• **PROBLEM DETAILS**
Transcribe, word for word, the passage of the veteran's health account starting at "I was a little" and ending at "my heart rhythm.".

── SUPPLIED TEXT

Discover How This Veteran Used His Charge 5 As a Catalyst for a Critical Health Care Journey
My Fitbit story began on Christmas Eve last year. It was a joyful and hectic time. My wife and I have four grown children and ten grandchildren, so we had a lot of people visiting. That morning, when I checked my health metrics on my Charge 5, I noticed that my heart rate variability (HRV) had not registered during the night. I hadn’t looked at the ECG feature for a while, so out of curiosity, I decided to try it.* The read-out indicated that my heart was in a state of atrial fibrillation. The chambers of my heart were not contracting in their normal coordinated fashion. I also noticed that my heart rate was slightly elevated, but I couldn’t feel any unusual palpitations.
I was a little concerned, but I didn’t think I was in immediate danger. I decided not to tell my wife or family until after Christmas. I didn’t want to worry anyone and thought it might resolve on its own. I did borrow my wife’s Charge 5 to double check the results, and sure enough, it showed the same AFib reading.
Five days later, after we had cleaned up from the celebrations, I made an appointment to see my primary care doctor. I showed him that my Charge 5 was still indicating that I had AFib. After consulting with a cardiologist, I started on a series of tests to try and figure out what might be causing the change in my heart rhythm.
After all the tests came back, I learned two surprising things. Apparently, I had had a heart defect from birth. It’s called a bicuspid aortic valve—basically, one of the valves in my heart that is supposed to have three flaps that open and close only has two. It’s a relatively common defect, and it has never stopped me from leading an active life. Unfortunately, it can make you more prone to other complications, one of which the doctors found. In examining my heart, they discovered a thoracic aortic aneurysm. One of the large blood vessels that carry blood from my heart to the rest of my body was larger and weaker than it should normally be.

────
── SUPPLIED MATERIAL

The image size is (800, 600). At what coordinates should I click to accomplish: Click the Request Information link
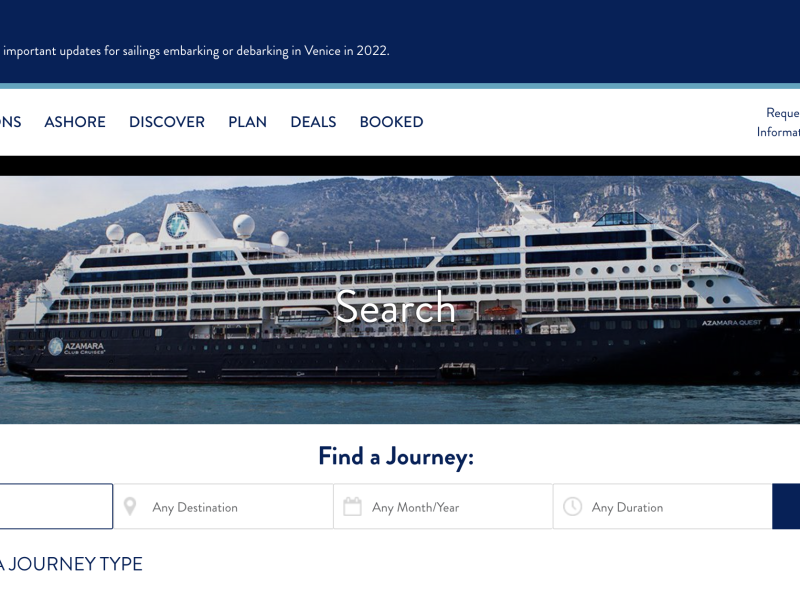click(780, 122)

────

• **OUTPUT OF THE TASK**
I was a little concerned, but I didn’t think I was in immediate danger. I decided not to tell my wife or family until after Christmas. I didn’t want to worry anyone and thought it might resolve on its own. I did borrow my wife’s Charge 5 to double check the results, and sure enough, it showed the same AFib reading.
Five days later, after we had cleaned up from the celebrations, I made an appointment to see my primary care doctor. I showed him that my Charge 5 was still indicating that I had AFib. After consulting with a cardiologist, I started on a series of tests to try and figure out what might be causing the change in my heart rhythm.